Do I have that right?
11:40 a.m.
Member, Board of Directors, Association pour le développement et l'innovation en chimie au Québec
The EPA is actually more the equivalent of the Pest Management Regulatory Agency, or PMRA, and the U.S. Environmental Protection Act is much more similar to the Pest Control Products Act in Canada.
11:40 a.m.
Bloc
Simon-Pierre Savard-Tremblay Bloc Saint-Hyacinthe—Bagot, QC
Shouldn't we just put this before the courts?
11:40 a.m.
Member, Board of Directors, Association pour le développement et l'innovation en chimie au Québec
Twenty years ago, a little before I began my career, I learned in dribs and drabs that there had been a memorable squabble between officials at the Pest Management Regulatory Agency and Health Canada officials in the therapeutic products directorate at the time.
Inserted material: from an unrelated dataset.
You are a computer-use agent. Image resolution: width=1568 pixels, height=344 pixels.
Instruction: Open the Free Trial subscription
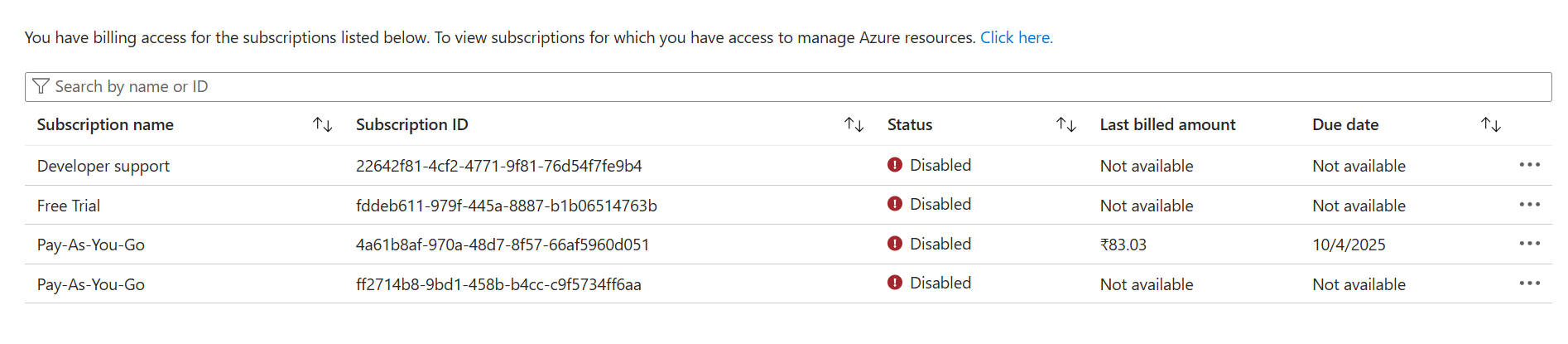pos(69,206)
Unfortunately, the officials in the therapeutic products directorate lost the fight, and are now faced with a thorny problem. According to the Canadian definition, a disinfectant is a “drug”, because the product is designed to prevent a disease on a surface. In Canada, as I said earlier, a table is “treated”. That is what the officials told you on Tuesday. Surfaces are treated to prevent disease from being transmitted to humans. That forms the basis of Canadian regulations, and that's why linking them to U.S. or G7 regulations doesn't work.
11:40 a.m.
Bloc
Simon-Pierre Savard-Tremblay Bloc Saint-Hyacinthe—Bagot, QC
Do you think the department or oversight body should change?
11:40 a.m.
Member, Board of Directors, Association pour le développement et l'innovation en chimie au Québec
Yes, I think so.
11:40 a.m.
Liberal
11:40 a.m.
Bloc
11:40 a.m.
Liberal
The Chair Liberal Judy Sgro
Yes, we got that. Thank you.
We go now to Mr. Cannings for six minutes.
Go ahead, please.
11:40 a.m.
NDP
Richard Cannings NDP South Okanagan—West Kootenay, BC
Thank you.
Thank you all for being here.
Thank you especially, Monsieur Côté, for coming here again. I'm glad to hear it. I think you pointed out that I was confused on Tuesday, and I think maybe we all were in some ways. I admit that I was confused, and I think you've helped clear up that confusion.
What we were hearing on Tuesday was that there was some unfairness between American and Canadian companies trying to register their products. The American companies apparently had an advantage because they were already registered through the EPA, whereas Canadian companies had to register their products here or had to get them approved.
My initial thought on that, as you heard, was that they had to do it through the EPA and we have to do it our way, so how is that unfair?
Again, maybe you can clear up my confusion. What you're saying here today is that those companies here in Canada have not had to register their products until now, so is this a new thing? We've been just selling products that weren't approved in any way and they had to have them approved, and that's where they're ahead of us. Is that it?